**Exercise description:** An exact copy of every record below is needed, with the pictures left out.

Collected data
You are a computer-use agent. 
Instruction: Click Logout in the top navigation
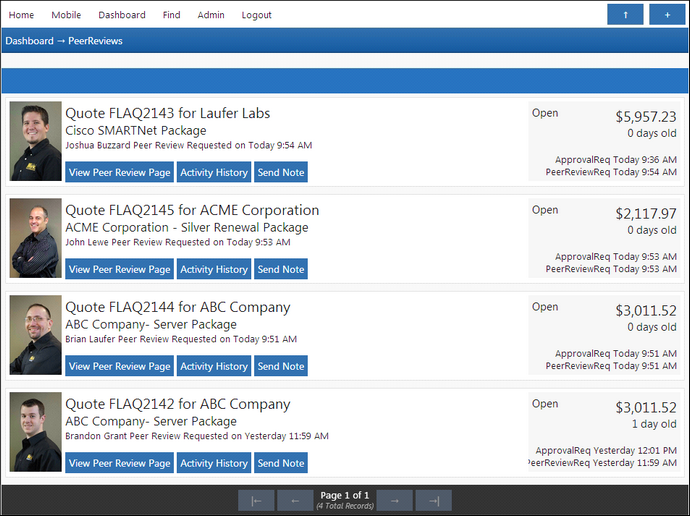256,15
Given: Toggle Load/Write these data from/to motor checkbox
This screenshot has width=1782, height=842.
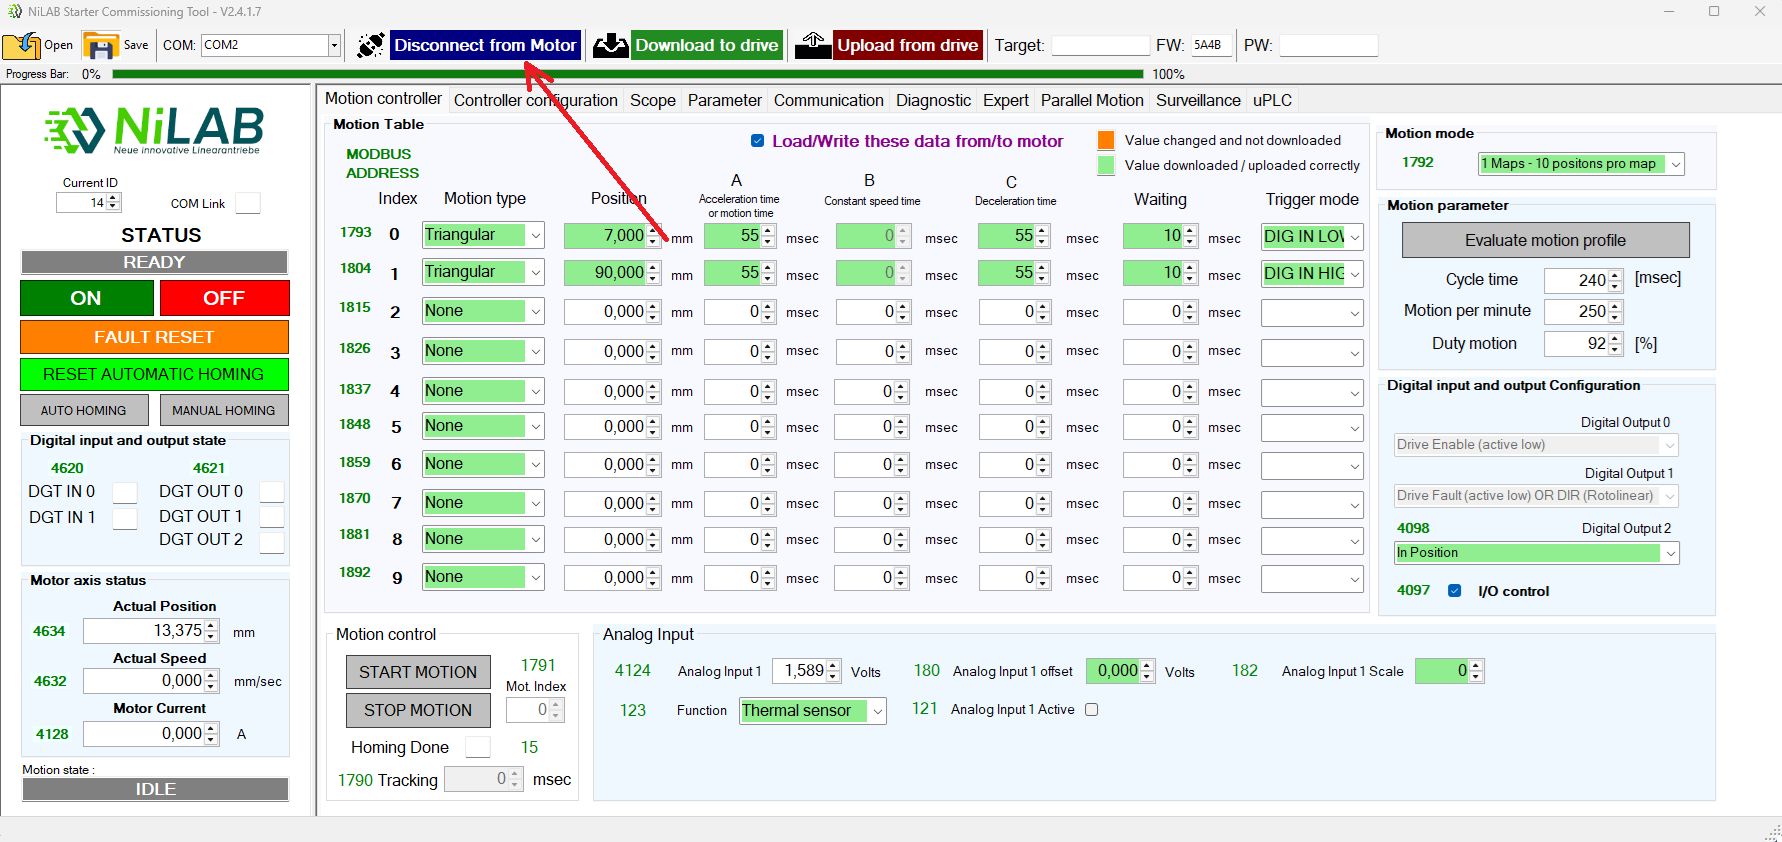Looking at the screenshot, I should (x=757, y=141).

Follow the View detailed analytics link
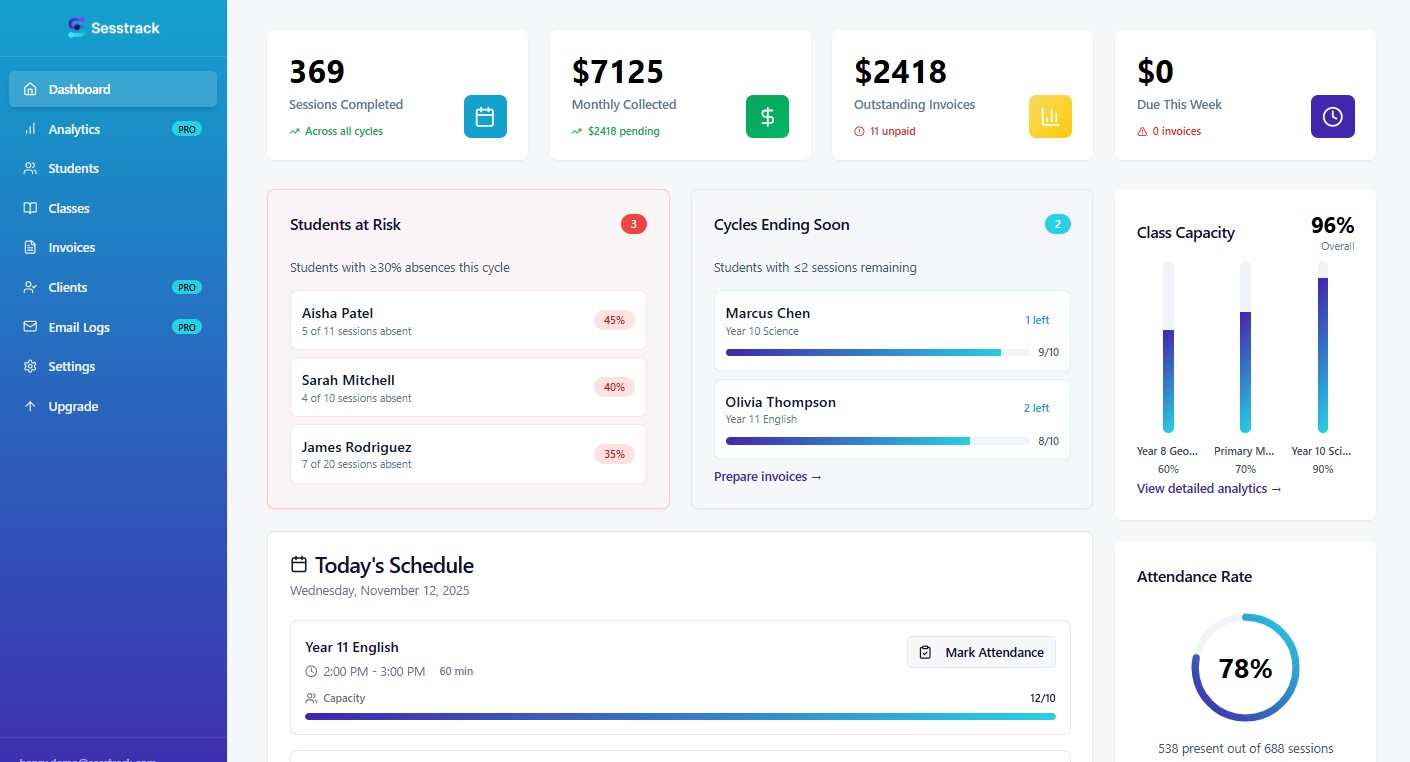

**Written reply:**
You are a computer-use agent. 
Instruction: Click Logout in the top navigation
256,15
Given: Toggle Load/Write these data from/to motor checkbox
This screenshot has width=1782, height=842.
Looking at the screenshot, I should (x=757, y=141).

Follow the View detailed analytics link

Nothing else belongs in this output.